The definition of main() has been transformed by the LTO recompile:
f1(), f2(), and f3() have been inlined into main(). This is indicated by the fact that the references to f1(), f2(), and f3() included in the list of Pre-LTO Symbol References for main() do not appear in main()’s Post-LTO Symbol References list.
Instead of three separate references to puts() in main()’s Pre-LTO Symbol References list, there is only a single reference to puts() in the Post-LTO Symbol References list for main().

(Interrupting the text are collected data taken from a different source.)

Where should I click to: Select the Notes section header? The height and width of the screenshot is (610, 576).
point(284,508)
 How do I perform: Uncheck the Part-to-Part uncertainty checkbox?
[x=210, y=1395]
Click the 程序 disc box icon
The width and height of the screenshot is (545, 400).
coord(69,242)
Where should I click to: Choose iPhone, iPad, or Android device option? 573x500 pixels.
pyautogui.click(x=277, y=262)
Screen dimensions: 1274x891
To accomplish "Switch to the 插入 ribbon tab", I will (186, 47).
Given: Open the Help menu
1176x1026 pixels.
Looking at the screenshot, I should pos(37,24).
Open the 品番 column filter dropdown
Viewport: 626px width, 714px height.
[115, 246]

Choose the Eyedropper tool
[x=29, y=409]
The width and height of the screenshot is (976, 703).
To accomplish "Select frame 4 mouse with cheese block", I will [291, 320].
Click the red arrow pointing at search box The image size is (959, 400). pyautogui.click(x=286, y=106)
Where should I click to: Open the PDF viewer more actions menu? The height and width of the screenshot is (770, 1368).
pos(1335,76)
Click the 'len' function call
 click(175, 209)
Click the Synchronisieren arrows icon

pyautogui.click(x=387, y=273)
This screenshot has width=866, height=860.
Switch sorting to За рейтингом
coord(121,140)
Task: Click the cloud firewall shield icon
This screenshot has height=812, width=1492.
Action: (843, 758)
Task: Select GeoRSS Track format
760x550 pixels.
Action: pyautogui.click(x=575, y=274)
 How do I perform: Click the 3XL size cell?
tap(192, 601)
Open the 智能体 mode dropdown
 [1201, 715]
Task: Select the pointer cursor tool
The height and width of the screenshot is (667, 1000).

In fact, if we look at the disassembly of main() from the linked application:
%> tiarmobjdump -d -S a.out
...
00000b14 <main>:
b14: b510 push {r4, lr}
b16: 4804 ldr r0, [pc, #0x10] @ 0xb28 <main+0x14>
b18: 4c04 ldr r4, [pc, #0x10] @ 0xb2c <main+0x18>
b1a: 47a0 blx r4
b1c: 4804 ldr r0, [pc, #0x10] @ 0xb30 <main+0x1c>
b1e: 47a0 blx r4
b20: 4804 ldr r0, [pc, #0x10] @ 0xb34 <main+0x20>
b22: 47a0 blx r4
b24: 2000 movs r0, #0x0
b26: bd10 pop {r4, pc}
b28: 34 0c 00 00 .word 0x00000c34
b2c: 99 0b 00 00 .word 0x00000b99
b30: 3f 0c 00 00 .word 0x00000c3f
b34: 4a 0c 00 00 .word 0x00000c4a
...
We can make some additional observations:
Instead of calling puts() directly, the address of puts() listed in the embedded constant table is loaded into r4 and each call to puts() is effected with a blx r4 indirect call instruction.
Each load of r0 corresponds to the loading of a string constant prior to each call to puts()
Even though the size of main() grows from 18 to 36 bytes due to inlining done during the LTO recompile, the definitions of f1(), f2(), and f3() are removed from the link leaving a net savings of 18 bytes.